Criminoso se passa por Neymar para conseguir "nudes" e chantagear mulheres
Suspeitos cobravam dinheiro para não publicar fotos íntimas
Rio de Janeiro|Do R7

O homem suspeito de envolvimento no esquema de extorsão de vítimas na internet se entregou à polícia. Carlos Antônio Rodrigues, de 30 anos, se passava por celebridades, como o jogador Neymar, para conseguir as imagens das mulheres e chantageá-las depois. A polícia também prendeu temporariamente outro suspeito de participar do esquema. O caso era investigado pela polícia do Rio, mas a prisão de um dos suspeitos se deu em Minas Gerais.
A extorsão acontecia após a troca de vídeos e fotos íntimas entre a vítima e o homem que se passava por cantores, artistas e jogadores de futebol. O primeiro contato acontecia nas redes sociais. Depois, a conversa se estendia para as salas de bate-papo onde o criminoso enviava um vídeo do famoso pelo qual ele estava se passando. Assim que a vitima enviava um arquivo íntimo, os chantagistas iniciavam a extorsão para que o material não fosse divulgado, segundo informou a polícia.

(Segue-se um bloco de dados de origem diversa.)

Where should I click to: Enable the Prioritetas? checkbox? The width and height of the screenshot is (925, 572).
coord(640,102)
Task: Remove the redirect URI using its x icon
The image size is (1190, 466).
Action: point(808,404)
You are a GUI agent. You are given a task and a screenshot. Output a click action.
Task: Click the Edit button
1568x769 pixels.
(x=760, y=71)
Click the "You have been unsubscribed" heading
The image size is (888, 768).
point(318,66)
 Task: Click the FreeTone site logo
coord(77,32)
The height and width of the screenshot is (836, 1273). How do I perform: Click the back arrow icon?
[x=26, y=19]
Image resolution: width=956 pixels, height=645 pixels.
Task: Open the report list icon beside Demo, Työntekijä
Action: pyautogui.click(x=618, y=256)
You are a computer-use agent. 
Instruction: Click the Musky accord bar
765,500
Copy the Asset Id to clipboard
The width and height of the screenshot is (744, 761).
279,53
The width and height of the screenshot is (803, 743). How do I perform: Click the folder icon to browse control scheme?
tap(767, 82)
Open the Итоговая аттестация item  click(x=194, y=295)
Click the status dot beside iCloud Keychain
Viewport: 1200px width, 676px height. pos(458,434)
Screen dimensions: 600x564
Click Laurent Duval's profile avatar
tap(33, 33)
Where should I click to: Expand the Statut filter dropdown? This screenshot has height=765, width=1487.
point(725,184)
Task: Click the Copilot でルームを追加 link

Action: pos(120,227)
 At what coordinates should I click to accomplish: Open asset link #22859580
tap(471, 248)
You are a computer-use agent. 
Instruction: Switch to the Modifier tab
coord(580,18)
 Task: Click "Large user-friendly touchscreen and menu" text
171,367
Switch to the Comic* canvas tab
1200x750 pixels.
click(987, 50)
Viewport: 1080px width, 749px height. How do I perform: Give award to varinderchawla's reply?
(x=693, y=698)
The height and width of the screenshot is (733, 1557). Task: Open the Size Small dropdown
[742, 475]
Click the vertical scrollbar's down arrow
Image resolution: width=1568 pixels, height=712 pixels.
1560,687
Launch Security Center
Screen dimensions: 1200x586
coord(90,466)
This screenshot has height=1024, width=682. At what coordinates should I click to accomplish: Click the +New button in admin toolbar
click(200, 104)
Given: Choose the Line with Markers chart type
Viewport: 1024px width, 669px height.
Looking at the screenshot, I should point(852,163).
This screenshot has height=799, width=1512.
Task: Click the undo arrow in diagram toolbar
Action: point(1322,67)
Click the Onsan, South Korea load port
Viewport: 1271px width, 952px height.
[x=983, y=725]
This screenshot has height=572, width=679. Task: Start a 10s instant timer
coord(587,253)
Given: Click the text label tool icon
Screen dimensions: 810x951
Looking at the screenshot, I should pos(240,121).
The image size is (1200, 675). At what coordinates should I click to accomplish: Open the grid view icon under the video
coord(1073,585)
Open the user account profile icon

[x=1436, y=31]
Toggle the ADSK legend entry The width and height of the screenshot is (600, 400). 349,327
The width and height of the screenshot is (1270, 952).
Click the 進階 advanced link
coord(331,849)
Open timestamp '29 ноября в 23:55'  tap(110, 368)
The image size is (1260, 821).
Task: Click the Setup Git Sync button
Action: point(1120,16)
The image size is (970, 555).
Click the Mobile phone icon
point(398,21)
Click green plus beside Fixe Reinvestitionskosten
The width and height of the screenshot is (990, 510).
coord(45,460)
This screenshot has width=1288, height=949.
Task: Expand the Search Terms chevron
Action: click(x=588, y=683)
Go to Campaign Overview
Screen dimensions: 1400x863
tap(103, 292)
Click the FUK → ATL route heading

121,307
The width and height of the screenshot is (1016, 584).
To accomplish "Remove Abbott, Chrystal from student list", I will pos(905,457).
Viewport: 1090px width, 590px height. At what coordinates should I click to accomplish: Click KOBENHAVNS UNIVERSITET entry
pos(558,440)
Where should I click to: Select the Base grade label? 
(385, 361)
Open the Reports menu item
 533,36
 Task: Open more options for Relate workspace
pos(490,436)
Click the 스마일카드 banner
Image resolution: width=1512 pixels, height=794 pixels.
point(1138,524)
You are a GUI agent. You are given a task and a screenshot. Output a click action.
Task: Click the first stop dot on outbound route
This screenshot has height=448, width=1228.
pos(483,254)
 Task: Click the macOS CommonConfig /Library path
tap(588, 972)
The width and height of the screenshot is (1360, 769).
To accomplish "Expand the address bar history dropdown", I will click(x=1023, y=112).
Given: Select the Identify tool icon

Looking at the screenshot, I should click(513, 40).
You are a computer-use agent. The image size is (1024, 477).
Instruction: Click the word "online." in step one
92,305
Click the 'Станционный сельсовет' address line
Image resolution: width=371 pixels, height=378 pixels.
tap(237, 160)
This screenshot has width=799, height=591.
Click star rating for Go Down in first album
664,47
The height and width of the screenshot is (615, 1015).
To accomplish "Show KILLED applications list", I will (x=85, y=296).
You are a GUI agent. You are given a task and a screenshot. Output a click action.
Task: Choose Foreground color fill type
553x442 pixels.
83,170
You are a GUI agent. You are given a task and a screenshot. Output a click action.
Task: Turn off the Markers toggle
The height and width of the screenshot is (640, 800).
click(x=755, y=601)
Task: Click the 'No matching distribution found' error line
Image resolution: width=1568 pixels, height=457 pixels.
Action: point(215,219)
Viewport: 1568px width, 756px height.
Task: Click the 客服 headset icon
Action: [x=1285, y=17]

De acordo com a delegada da DRCI (Delegacia de Repressão de Crimes de Informática), Daniella Terra, com o vídeo em mãos, os criminosos cobravam a chantagem de acordo com a condição financeira da vítima.
— O valor da extorsão vai variando de acordo com a classe econômica da vítima. Na maioria das vezes, a vítima chega a pagar uma parte, só que o autor não para e continua extorquindo. E aí a vítima vem na delegacia fazer a denúncia.
Uma das vítimas procurou a delegacia especializada enquanto era extorquida. Em uma das mensagens, um dos suspeitos revela que o esquema é apenas com dinheiro e ainda zomba do trabalho da polícia dizendo que iria demorar para encontrá-lo.
O homem identificado como Isaías Rodrigues Barbosa era dono de uma lan house e foi preso temporariamente por extorsão. Segundo as investigações, era dele a conta bancária fornecida às vitimas para depósito. O homem que extorquia as mulheres era um frequentador do estabelecimento.
A lan house de Isaías aparece em ao menos outros três inquéritos. Em computadores apreendidos, a DRCI encontrou dezenas de fotos e vídeos íntimos de supostas vítimas.
O uso cada vez mais frequente das redes sociais fez o crime de extorsão crescer 50% em um ano. No último mês, a DRCI prendeu quatro criminosos que exigiam dinheiro para não divulgar arquivos pessoais de vítimas. A pena para o crime de extorsão é de quatro a dez anos de prisão e multa.
A delegada Terra alerta para a importância de denunciar o crime e se prevenir contra o criminosos na internet.
— A forma de a gente prevenir esse crime está diretamente ligada à conscientização das pessoas sobre as consequências da sua exposição.